Zurberan
Spanish Catholic iconography has always fascinated me, in a mostly horrific way. Writhing martyrs, vivid crucifixions, pious sugary virgins- to visit museums and churches is to run a private league table of the most grotesquely spectacular images. The Counter- Reformation Catholic Church demanded of its artists the utmost realism, actual or imagined, to intimidate and inspire the faithful with the reality of the holy supernatural according to Rome.
Lurid Counter Reformation art was not of course confined to Spain. Caravaggio, for example, pioneered many of the heightened naturalistic techniques, and gruesome detail (self-portrait beheadings a speciality) that inspired Spanish artists. But Spain in the early C17 was especially Catholic and especially intolerantly so.

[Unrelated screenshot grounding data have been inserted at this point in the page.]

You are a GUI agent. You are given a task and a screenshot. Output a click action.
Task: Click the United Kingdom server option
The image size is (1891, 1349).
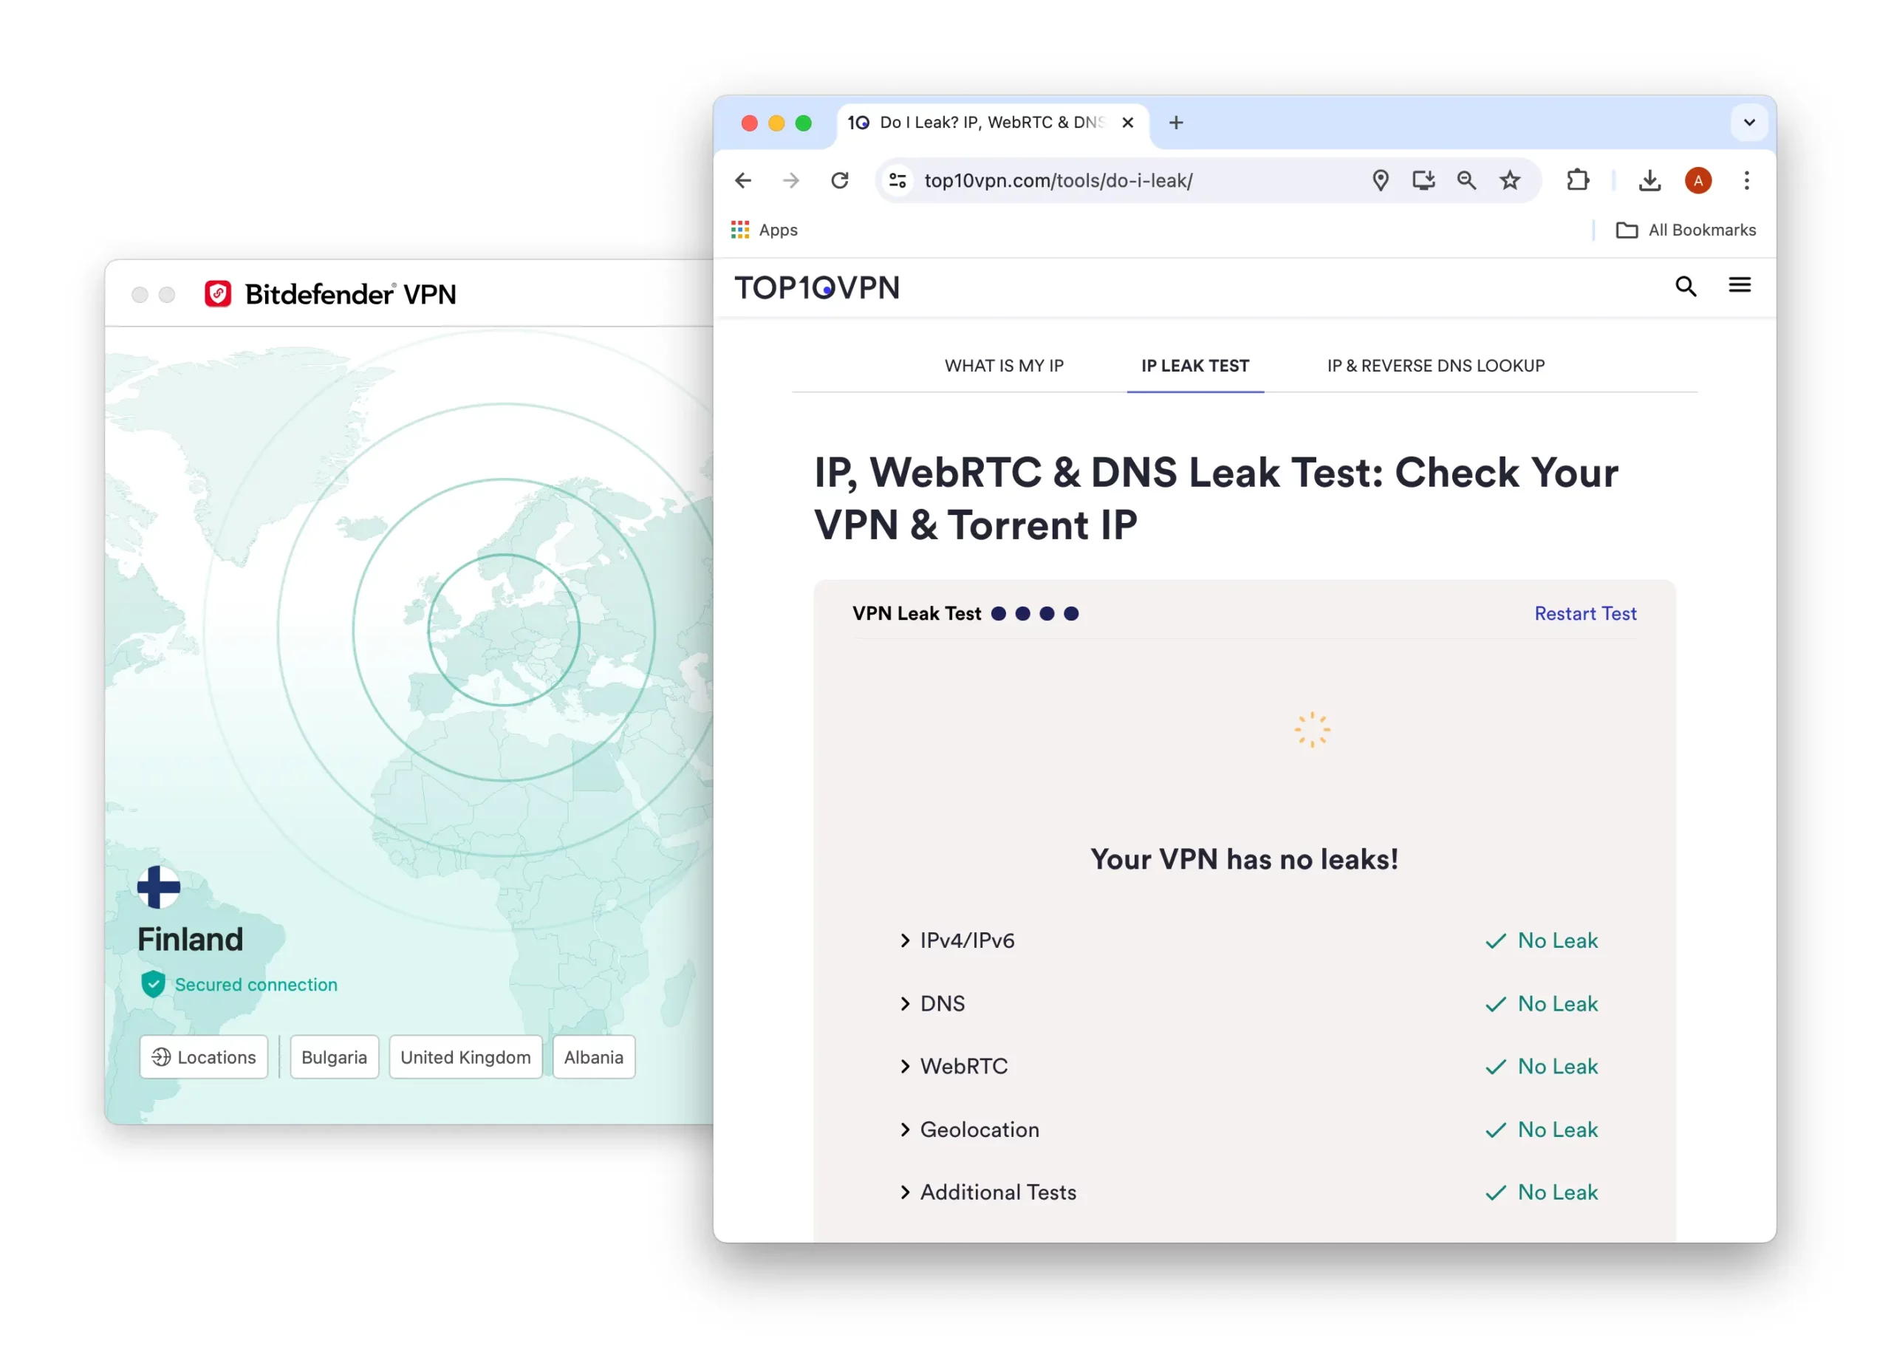[x=465, y=1057]
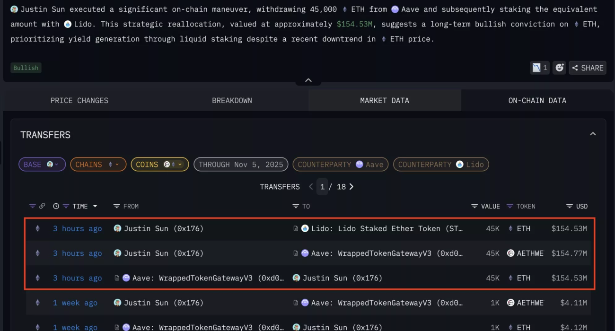Click the link icon in the transfers header
This screenshot has height=331, width=615.
coord(42,206)
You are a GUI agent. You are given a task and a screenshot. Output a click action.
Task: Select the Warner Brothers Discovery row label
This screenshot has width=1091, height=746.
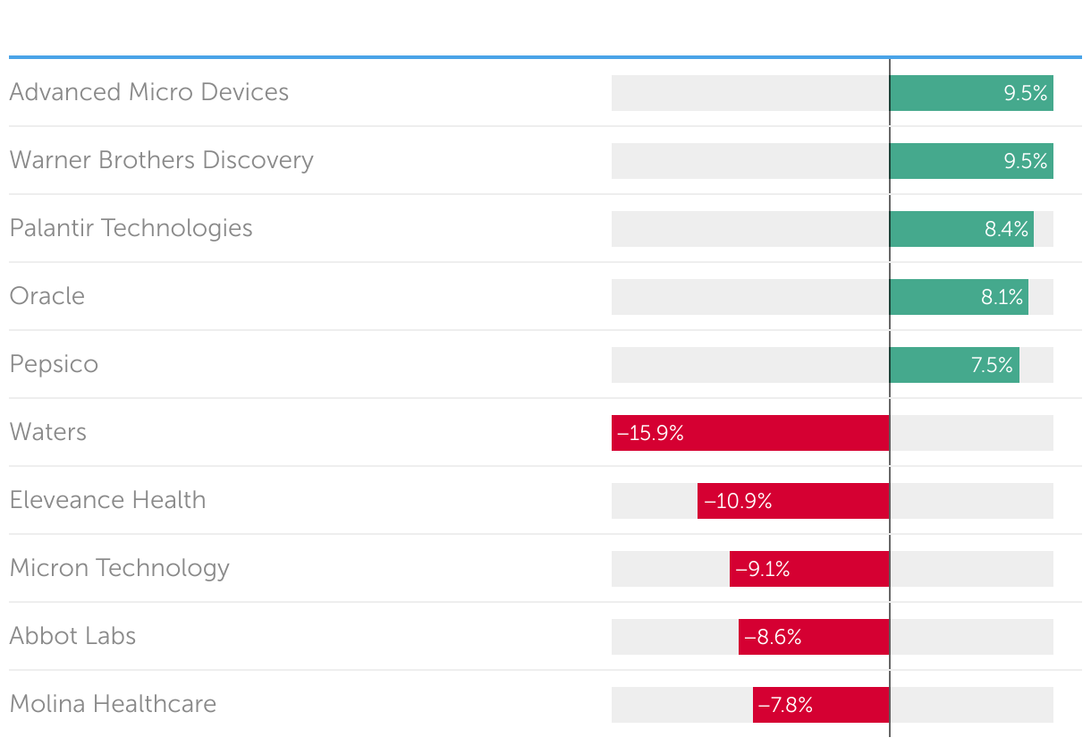[x=161, y=160]
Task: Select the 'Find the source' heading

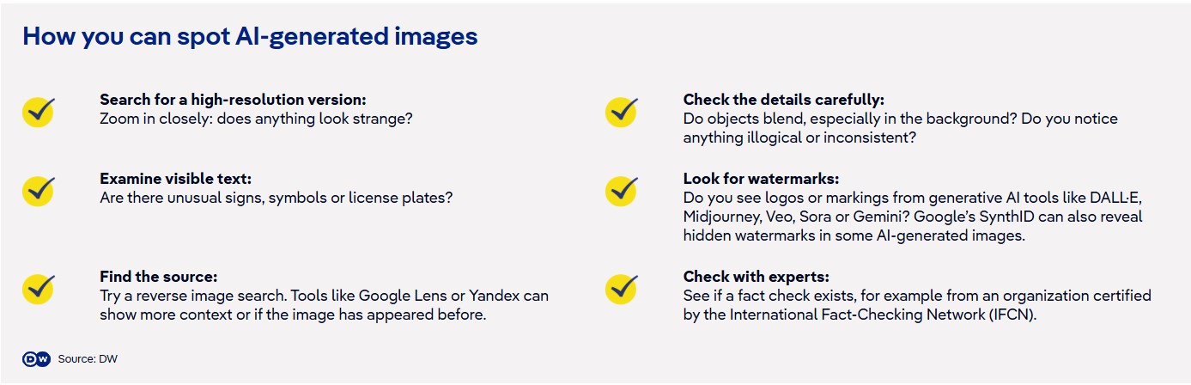Action: tap(158, 276)
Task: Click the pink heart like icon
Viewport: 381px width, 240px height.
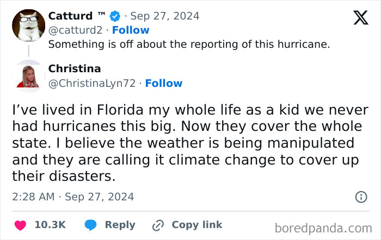Action: (x=21, y=225)
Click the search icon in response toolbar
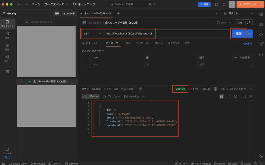Image resolution: width=265 pixels, height=165 pixels. tap(236, 96)
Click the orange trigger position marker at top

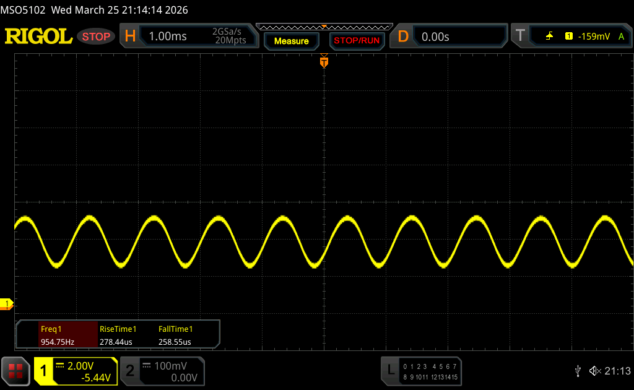[324, 62]
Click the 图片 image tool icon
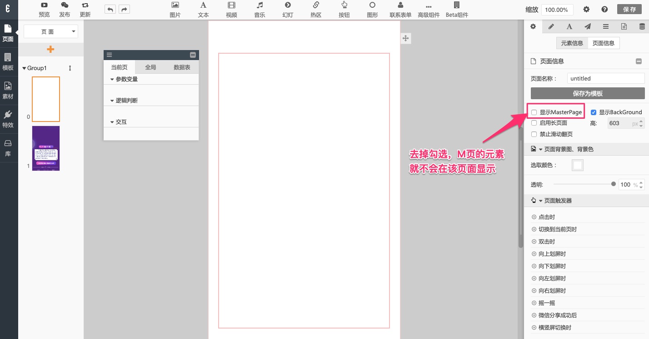 175,5
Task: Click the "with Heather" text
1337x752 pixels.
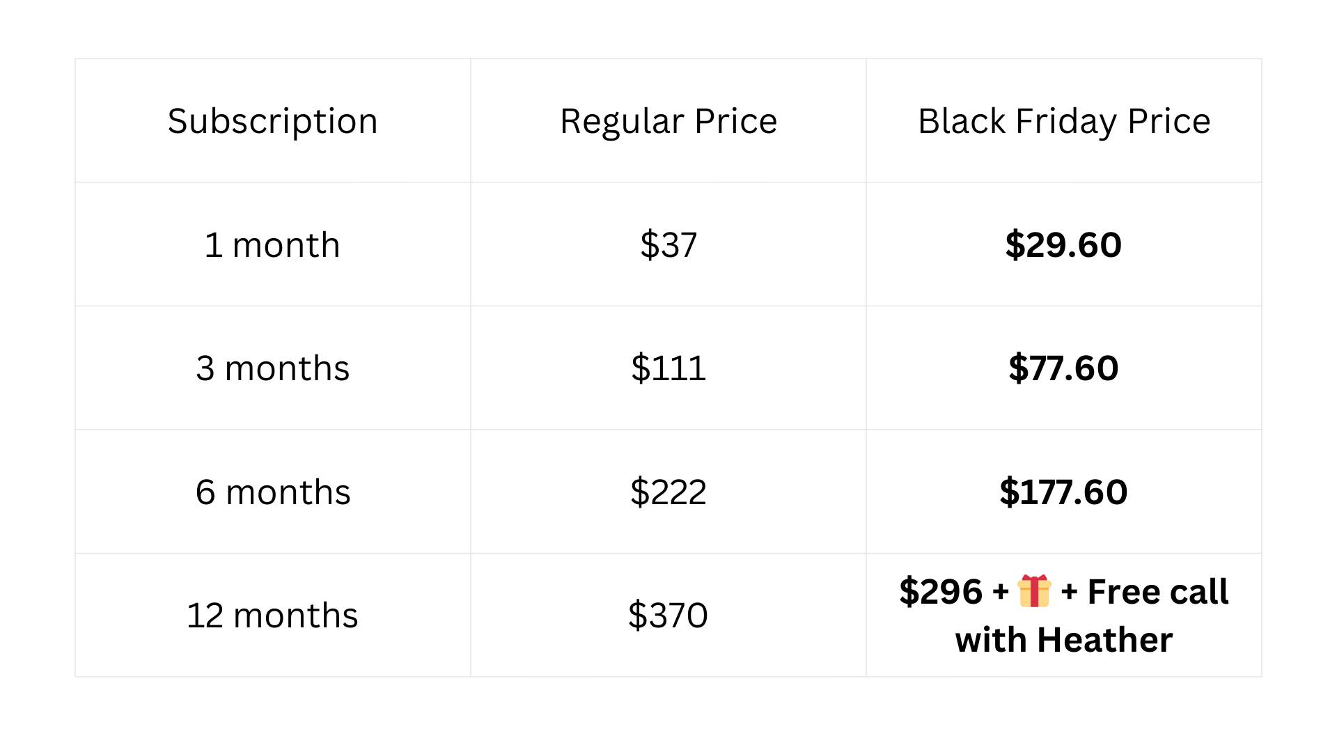Action: point(1063,640)
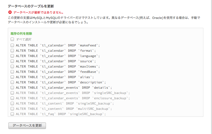Image resolution: width=212 pixels, height=134 pixels.
Task: Toggle DROP enclosure_backup checkbox
Action: (12, 98)
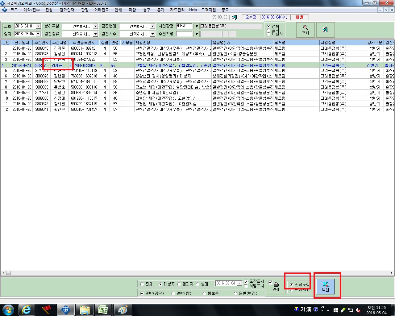Expand the 검진형태 dropdown
The image size is (395, 316).
(152, 27)
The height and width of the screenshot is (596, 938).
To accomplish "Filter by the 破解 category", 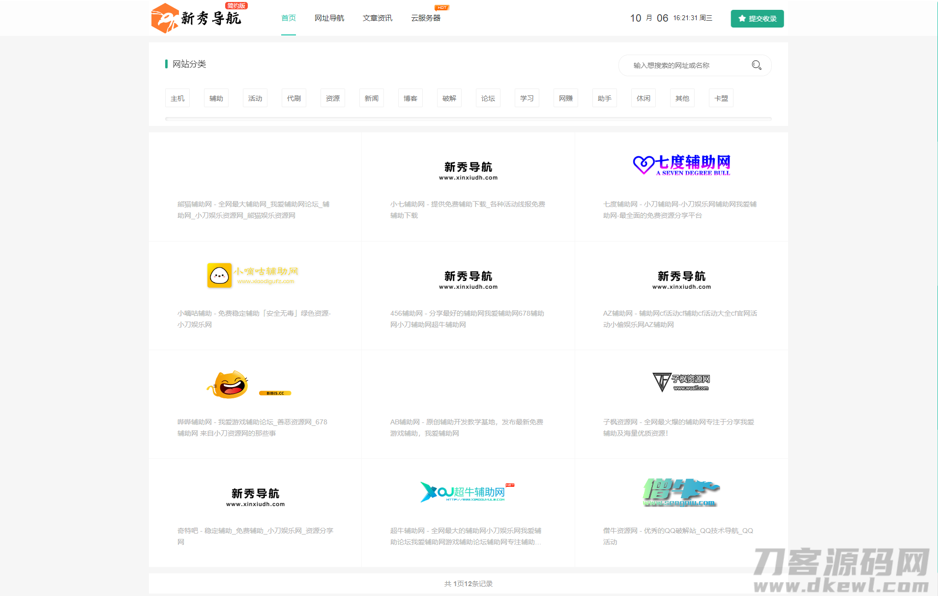I will (x=449, y=98).
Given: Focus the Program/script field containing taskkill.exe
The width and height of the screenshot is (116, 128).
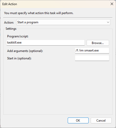Looking at the screenshot, I should [x=45, y=43].
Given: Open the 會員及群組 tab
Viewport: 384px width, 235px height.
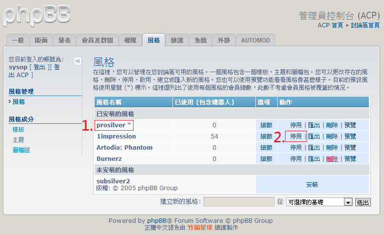Looking at the screenshot, I should click(97, 40).
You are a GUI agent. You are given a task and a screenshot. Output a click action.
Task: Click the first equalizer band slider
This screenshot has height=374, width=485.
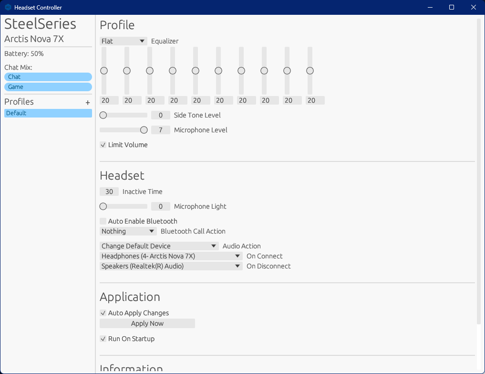click(x=104, y=70)
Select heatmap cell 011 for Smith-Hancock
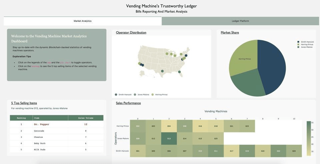Image resolution: width=320 pixels, height=164 pixels. coord(216,151)
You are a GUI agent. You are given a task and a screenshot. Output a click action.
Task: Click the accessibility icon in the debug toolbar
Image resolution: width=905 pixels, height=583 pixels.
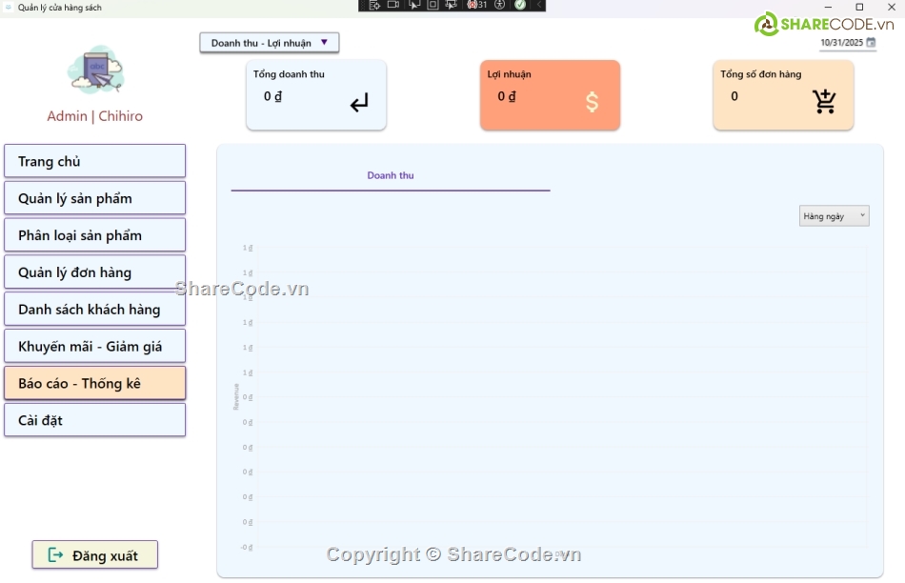(x=500, y=5)
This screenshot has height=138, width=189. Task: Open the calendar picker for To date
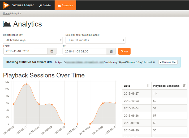click(x=111, y=51)
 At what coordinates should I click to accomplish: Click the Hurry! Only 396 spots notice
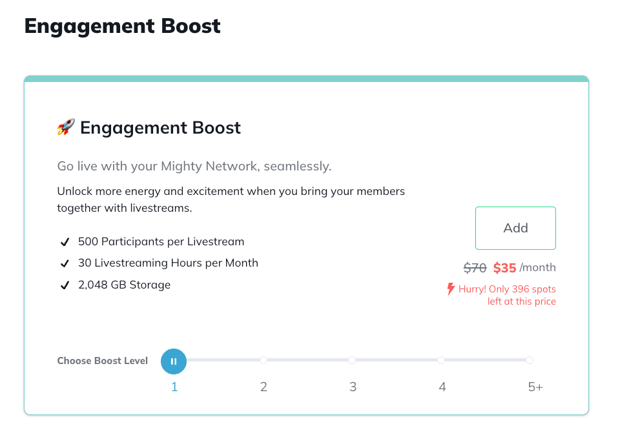507,295
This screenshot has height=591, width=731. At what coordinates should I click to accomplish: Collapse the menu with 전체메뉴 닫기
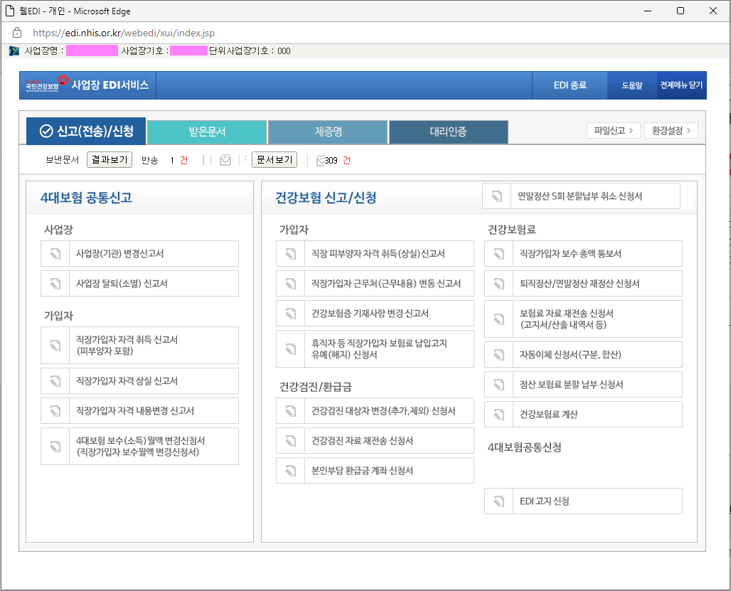681,85
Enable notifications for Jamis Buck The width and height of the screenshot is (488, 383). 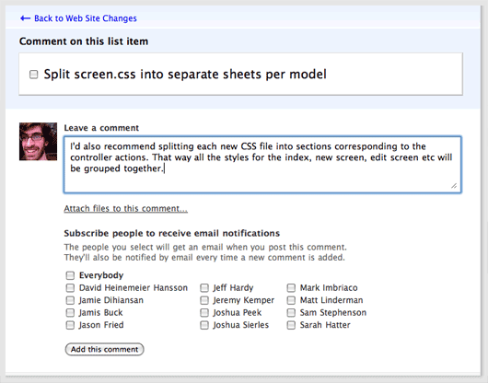click(x=70, y=313)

This was not so much in response to the Protestant reformation, which barely threatened the Iberian peninsular, but because of the centuries long and finally successful wars of conquest against Islam and the subsequent repression of the remaining moorish population- convert or go. For good measure, Jews were also forced to convert or be expelled. But official suspicion remained that secret heresy continued. The Church, with the backing of the State, asserted itself against these perceived deviations with actual persecution (the Inquisition ) and with aggressive illustration of Catholic primacy in religious practice, architecture and art.
Spain in the early C17 was also especially rich. It greedily exploited the vast wealth of its newly established empire in the Americas. Much of that wealth found its way to the Church, and funded the great outpouring of pious creativity.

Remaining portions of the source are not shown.